A brand-new overlay (security) dropped in clean on the first try — computed identically to regulated, it clustered onto exactly the 7 auth/identity atoms and stayed off every domain-payload atom, with no hand-curation. The one axis that couldn’t be derived (domain) is precisely the one that needs an intrinsic, EOS-gated tag. The split is load-bearing.

The deeper finding is methodological and generalizes past taxonomy: the rigor lives in the substrate, not in the derivation. The generator is ~150 lines of graph inversion; the reason it produces trustworthy classifications is that the expensive part was already done — 27 pressure-tested freestanding concepts, every composition declaring its ## Composes edges, every standard explicitly anchored. The clean intent graph is the achievement; reading a taxonomy off it is trivial. This is the same shape as the conformance work (the oracle was already in the Generation-acceptance prose) and the RECIPE generator (derived from code): the library keeps finding that its hard-won canonical substrate makes downstream derivations fall out for free.

Two corollaries, stated because they bound the claim:

Derive over intent, never behavior. The derivation is rigorous because it reads declared intent — the composition graph, reviewed and stable. Reading the same classification off runtime behavior (logs, traces, what systems actually do) is a different and far noisier problem — inference, not projection — and it forfeits the trustworthiness the intent substrate provides.
Not every axis derives. Usage-facts (regulated, security, standards) the graph holds; intrinsic judgments (domain) it does not. Letting the intrinsic axis be free-authored rebuilds the committee taxonomy the whole move was escaping. The discipline: derive the usage-facts, gate the irreducible by an existing test (EOS decomposition), never free-author.

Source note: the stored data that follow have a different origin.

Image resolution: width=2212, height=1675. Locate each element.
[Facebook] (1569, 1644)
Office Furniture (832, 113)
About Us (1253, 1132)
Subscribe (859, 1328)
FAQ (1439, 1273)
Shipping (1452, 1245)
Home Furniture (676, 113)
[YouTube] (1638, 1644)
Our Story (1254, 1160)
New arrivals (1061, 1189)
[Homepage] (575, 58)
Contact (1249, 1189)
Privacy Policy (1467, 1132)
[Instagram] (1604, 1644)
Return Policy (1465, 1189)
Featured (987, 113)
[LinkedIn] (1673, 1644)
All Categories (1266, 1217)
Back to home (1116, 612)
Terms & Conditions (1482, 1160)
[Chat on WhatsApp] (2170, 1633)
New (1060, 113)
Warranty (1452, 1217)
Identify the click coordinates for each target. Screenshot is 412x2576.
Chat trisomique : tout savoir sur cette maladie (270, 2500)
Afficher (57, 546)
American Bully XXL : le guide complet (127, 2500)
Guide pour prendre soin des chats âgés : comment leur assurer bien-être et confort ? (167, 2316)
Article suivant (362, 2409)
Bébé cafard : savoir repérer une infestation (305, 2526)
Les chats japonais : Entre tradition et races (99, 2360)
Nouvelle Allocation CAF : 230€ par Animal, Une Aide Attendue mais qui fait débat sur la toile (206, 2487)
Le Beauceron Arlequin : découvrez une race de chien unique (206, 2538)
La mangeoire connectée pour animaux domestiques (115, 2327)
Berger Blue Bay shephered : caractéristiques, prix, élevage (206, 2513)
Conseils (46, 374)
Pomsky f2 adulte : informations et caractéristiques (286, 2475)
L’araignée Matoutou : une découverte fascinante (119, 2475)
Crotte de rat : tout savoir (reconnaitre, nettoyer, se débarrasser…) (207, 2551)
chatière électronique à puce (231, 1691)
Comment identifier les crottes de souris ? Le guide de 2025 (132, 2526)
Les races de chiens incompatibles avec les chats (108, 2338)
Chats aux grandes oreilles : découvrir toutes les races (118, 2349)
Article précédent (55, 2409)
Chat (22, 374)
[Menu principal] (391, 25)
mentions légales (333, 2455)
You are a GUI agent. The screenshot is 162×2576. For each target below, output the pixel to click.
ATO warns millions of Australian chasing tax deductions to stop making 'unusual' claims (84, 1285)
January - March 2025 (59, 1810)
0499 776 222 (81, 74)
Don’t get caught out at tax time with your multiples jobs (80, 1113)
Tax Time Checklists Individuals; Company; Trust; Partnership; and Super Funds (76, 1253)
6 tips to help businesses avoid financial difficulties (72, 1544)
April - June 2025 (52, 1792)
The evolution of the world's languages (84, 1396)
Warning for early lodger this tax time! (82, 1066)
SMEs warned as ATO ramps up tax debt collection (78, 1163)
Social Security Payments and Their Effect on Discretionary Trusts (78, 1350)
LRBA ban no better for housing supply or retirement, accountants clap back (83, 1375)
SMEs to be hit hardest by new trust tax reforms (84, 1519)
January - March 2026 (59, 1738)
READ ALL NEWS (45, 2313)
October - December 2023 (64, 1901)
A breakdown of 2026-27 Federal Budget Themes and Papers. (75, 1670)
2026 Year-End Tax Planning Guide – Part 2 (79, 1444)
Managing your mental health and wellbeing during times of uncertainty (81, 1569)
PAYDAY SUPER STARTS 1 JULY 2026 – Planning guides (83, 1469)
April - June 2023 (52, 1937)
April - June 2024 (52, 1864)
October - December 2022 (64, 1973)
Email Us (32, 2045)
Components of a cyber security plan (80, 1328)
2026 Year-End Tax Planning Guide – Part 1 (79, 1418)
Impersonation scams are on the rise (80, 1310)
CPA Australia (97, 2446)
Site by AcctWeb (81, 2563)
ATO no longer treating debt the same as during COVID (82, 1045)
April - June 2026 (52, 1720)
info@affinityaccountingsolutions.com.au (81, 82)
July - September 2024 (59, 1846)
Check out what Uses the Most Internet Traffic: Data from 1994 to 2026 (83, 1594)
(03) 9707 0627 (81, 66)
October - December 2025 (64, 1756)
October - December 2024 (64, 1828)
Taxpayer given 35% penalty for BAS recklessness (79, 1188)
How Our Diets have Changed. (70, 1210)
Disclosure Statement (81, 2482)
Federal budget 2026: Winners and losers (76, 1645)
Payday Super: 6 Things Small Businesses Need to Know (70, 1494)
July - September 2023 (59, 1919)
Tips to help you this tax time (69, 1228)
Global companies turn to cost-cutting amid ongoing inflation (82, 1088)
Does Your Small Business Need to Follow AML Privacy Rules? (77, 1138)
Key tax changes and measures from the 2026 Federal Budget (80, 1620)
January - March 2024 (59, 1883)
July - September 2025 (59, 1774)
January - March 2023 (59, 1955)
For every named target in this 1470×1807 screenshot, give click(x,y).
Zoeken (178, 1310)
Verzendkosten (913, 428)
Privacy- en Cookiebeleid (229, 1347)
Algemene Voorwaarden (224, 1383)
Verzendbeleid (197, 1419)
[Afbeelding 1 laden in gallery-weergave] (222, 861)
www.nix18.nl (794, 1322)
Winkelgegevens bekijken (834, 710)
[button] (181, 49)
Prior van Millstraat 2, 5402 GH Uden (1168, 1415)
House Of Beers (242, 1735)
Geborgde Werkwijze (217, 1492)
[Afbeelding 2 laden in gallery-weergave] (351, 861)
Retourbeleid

Where this points (implication, not finding). At organizational scale this is the shape of a computed rather than maintained ontology — and the dream level now has a name-holder, the Intent vocabulary:

Layer	Preferred term	Full / optional form	Notes
Overall system	Intent Graph	(Semantic) Intent Graph	The canonical ground truth.
Primitives	Intent Atoms	(Semantic) Intent Atoms (concepts)	This library’s atoms; supersedes the earlier “Intent Atomic.”
Assemblies	Intent Compositions	(Semantic) Intent Compositions	This library’s compositions.
Derived views / filters	Intent Lens	(Semantic) Intent Lens	A labeled projection over the graph; singular for the concept.

The Intent Graph is authority; every Lens is a labeled projection over it — “regulated-scope,” “customer-facing,” “audit-relevant” as lenses rather than folders (“HIPAA via audit-trail,” never “regulated: true”). What today demonstrated is the existence proof on a deliberately small, clean Intent Graph. The distance to the org-scale version is entirely the substrate discipline — whether Grace-Commons-grade structured intent with explicit composition edges can be imposed across an organization’s real artifacts — a people-and-process problem, not a generator. The distinction this file exists to hold: the computed taxonomy is the demonstrated result; the computed organizational Intent Graph is where it points, gated on a substrate nobody has yet built at scale.